▸ **Document section**
— START —
This is what happened to me the other day on my RAIDZ-1:
$ sudo zpool status apool -x
pool: apool
state: DEGRADED
status: One or more devices are faulted in response to persistent errors.
Sufficient replicas exist for the pool to continue functioning in a
degraded state.
action: Replace the faulted device, or use 'zpool clear' to mark the device
repaired.
scan: scrub repaired 0 in 3h53m with 0 errors
config:
NAME STATE READ WRITE CKSUM
apool DEGRADED 0 0 0
raidz1-0 DEGRADED 0 0 0
b ONLINE 0 0 0
c FAULTED 0 140 0 too many errors
d ONLINE 0 0 11
errors: No known data errors
It is as bad as it looks like. I had a ZFS pool with 3 disks and one decided to fail. I had seen some smart warning but never gave it the attention needed ... my bad ... now it needs to be taken care of.
Identifying the device
The first step is to identify the device. A first method is to get each device's serial
number using smartctl. Obviously if your disk is unreachable
by smartctl
, you'll have to get the healthy ones's serials and go by deduction from there.
Here's the smartctl
command to get a device's serial:
$ sudo smartctl -i /dev/sdXXX | grep -i 'Serial Number'
Another way is to use ledctl
from the ledmon
tool. A little software which will allow you to control storage leds and thus identify physically
your device.
Here's how the pool looks like once the failing disk has been removed:
$ sudo zpool status
pool: apool
state: DEGRADED
status: One or more devices could not be used because the label is missing or
invalid. Sufficient replicas exist for the pool to continue
functioning in a degraded state.
action: Replace the device using 'zpool replace'.
— END —
▸ **Provided material**
— START —
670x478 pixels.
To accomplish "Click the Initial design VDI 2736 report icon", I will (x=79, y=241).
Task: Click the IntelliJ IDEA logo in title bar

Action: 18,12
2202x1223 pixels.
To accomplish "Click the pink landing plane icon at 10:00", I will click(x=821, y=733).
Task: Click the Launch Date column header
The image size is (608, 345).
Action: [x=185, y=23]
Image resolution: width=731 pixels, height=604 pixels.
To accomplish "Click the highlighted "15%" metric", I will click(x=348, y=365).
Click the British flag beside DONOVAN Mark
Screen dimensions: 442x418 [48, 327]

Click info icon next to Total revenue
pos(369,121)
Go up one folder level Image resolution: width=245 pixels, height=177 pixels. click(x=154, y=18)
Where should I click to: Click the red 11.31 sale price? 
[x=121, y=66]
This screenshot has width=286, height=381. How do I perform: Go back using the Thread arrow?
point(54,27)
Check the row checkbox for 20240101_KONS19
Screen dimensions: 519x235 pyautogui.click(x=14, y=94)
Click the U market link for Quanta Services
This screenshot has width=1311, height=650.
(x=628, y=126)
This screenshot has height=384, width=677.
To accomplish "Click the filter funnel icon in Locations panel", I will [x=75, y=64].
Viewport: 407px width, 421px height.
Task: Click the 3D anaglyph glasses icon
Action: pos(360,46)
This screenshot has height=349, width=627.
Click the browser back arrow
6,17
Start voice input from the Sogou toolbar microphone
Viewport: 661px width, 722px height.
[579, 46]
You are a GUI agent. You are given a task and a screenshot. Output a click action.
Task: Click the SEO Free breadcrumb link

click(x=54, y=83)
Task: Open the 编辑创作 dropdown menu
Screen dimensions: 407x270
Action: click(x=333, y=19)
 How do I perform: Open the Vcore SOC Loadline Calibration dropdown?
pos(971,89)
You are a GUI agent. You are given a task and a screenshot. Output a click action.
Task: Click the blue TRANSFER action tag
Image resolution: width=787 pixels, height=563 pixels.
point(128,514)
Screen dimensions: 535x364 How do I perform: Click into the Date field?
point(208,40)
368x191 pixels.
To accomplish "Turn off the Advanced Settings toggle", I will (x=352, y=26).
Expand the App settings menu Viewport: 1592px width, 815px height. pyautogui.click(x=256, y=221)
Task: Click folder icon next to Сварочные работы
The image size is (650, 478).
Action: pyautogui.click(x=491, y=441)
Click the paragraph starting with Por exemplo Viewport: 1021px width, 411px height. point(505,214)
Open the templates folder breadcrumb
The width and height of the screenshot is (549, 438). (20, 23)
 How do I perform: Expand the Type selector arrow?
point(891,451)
— END —
▸ **Task instructions**
#1 In the text on replacing a failed ZFS disk, which tool provides ledctl?
#2 From the first status output in the text on replacing a failed ZFS disk, list each device under raidz1-0 with its state.
#3 Carry on the text on replacing a failed ZFS disk from the point where it stops.

▸ **Expected outputs**
#1 The ledmon tool.

#2
b: ONLINE
c: FAULTED
d: ONLINE

#3
see: http://zfsonlinux.org/msg/ZFS-8000-4J
scan: scrub repaired 0 in 4h5m with 0 errors
config:
NAME STATE READ WRITE CKSUM
apool DEGRADED 0 0 0
raidz1-0 DEGRADED 0 0 0
b ONLINE 0 0 0
11743263287665849900 FAULTED 0 0 0 was /dev/mapper/c
c ONLINE 0 0 0
errors: No known data errors
It is still working but in a degraded state, what means that hopefully no other disk goes sick !
Replacing the disk in the pool
Once you get your new device, here's the process to replace it in the zfs pool.
$ sudo zpool status
pool: apool
state: DEGRADED
status: One or more devices could not be used because the label is missing or
invalid. Sufficient replicas exist for the pool to continue
functioning in a degraded state.
action: Replace the device using 'zpool replace'.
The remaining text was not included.